In general, 3% of expats in a relationship report not being at all satisfied with it. Three-quarters of all these expats are generally satisfied with their relationship, and four out of ten are even completely happy. Just like last year, older expats (aged 51+) are the happiest in love. Eight out of ten rate their relationship positively and nearly half of them (49%) are completely satisfied with their relationship.
Expats in Ecuador, Costa Rica, and Malta are the most satisfied with their relationship. Those living in Saudi Arabia, Nigeria, and Hong Kong are least satisfied. Among expat types, Traveling Spouses and Romantics are the luckiest in love, with about half completely satisfied (49% and 50%, respectively). Conversely, Career Expats and Foreign Assignees are least happy in their relationships. Here, only about one-third (32% and 35%, respectively) describe themselves as completely satisfied with their relationship.
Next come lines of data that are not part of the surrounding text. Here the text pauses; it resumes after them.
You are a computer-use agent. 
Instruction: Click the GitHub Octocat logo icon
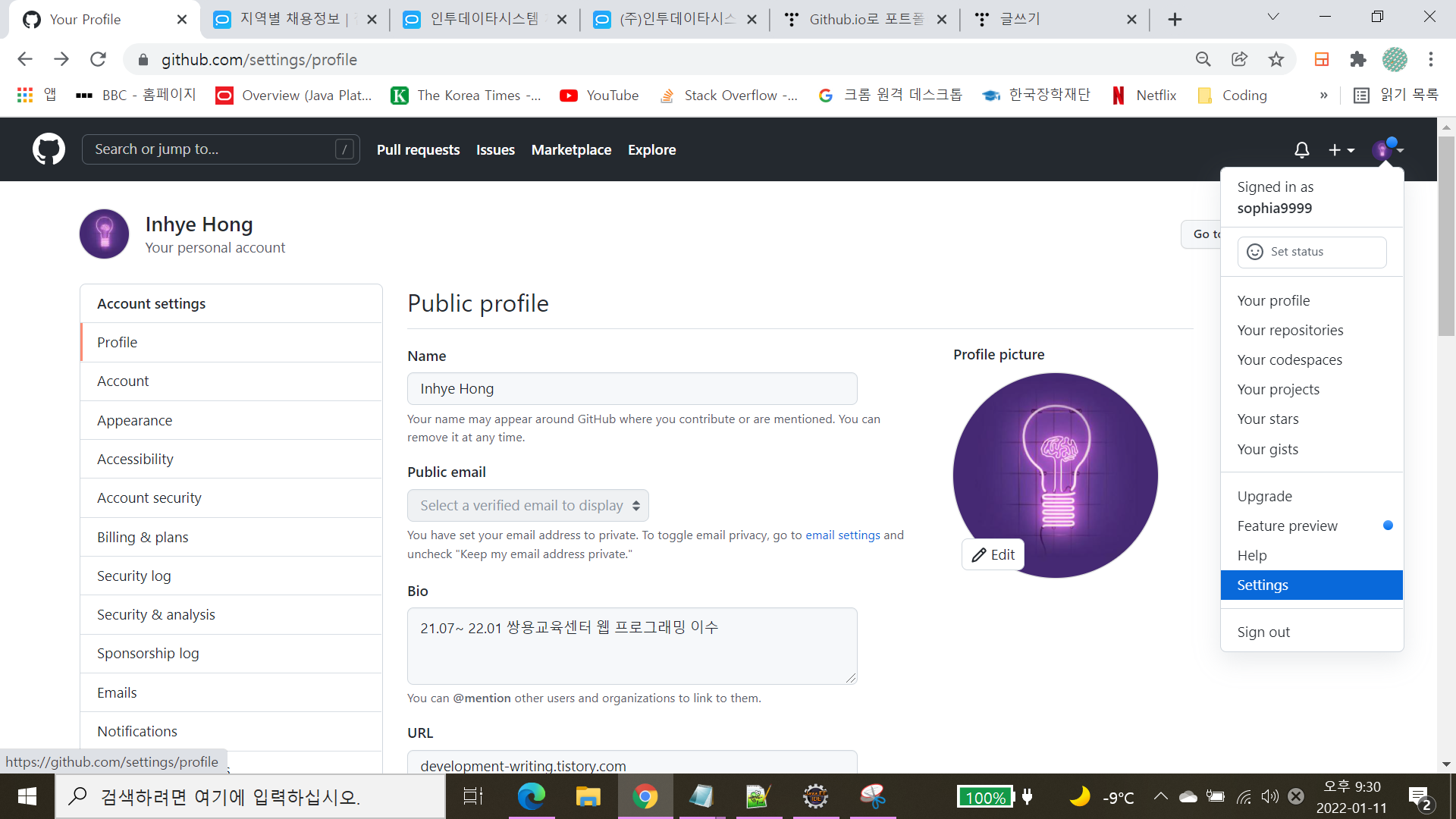tap(49, 149)
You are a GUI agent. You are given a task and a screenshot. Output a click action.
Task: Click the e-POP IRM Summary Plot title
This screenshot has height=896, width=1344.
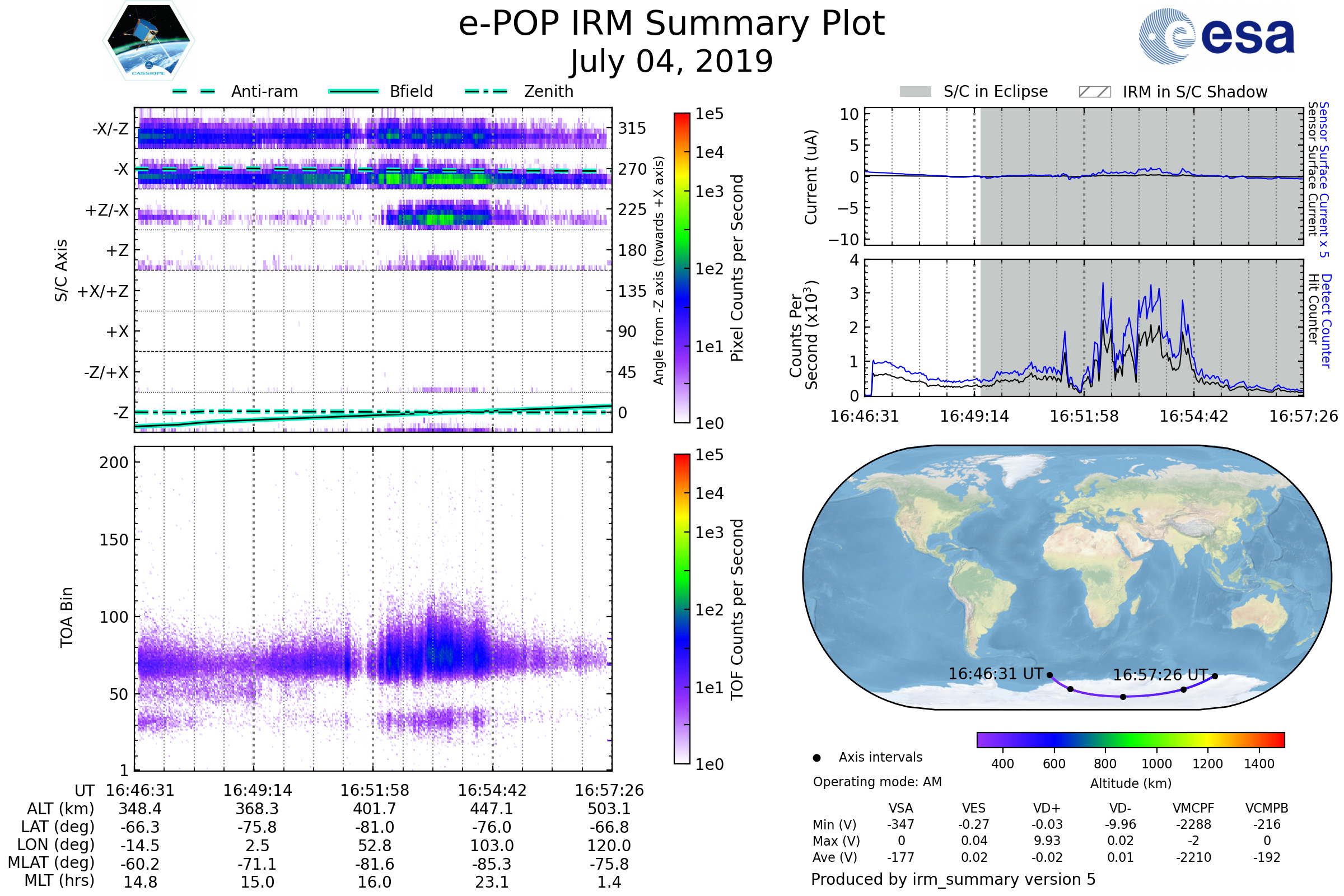(x=671, y=24)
Expats in Same-Sex Relationships
In this year's survey, expats had the option of answering whether their partner is male or female. This question, as well as the question about the survey participant's own gender, was optional. Almost everyone answered the question about their own gender, and 97% answered the question about their partner's gender. In total, 212 men and 137 women say that they share the same gender as their partner. Among all respondents who say they are in a committed relationship, these same-sex relationships make up 4%.
The average age of expats in a same-sex relationship is 43.0 years, a bit higher than the average of all expats, i.e. 40.9 years. About two in ten expats in a same-sex relationship say they moved abroad for their partner's job or education (19%), well above the average for all expats with partners (14%). A further 15% say they moved for love, slightly above the average for all expats in a relationship (14%).
A higher percentage of this group of expats is in a relationship with someone from their host country than the global average for expats in a relationship (40% vs. 32%). Only 38% are in a relationship with someone from their home country (global average for expats with partners: 43%).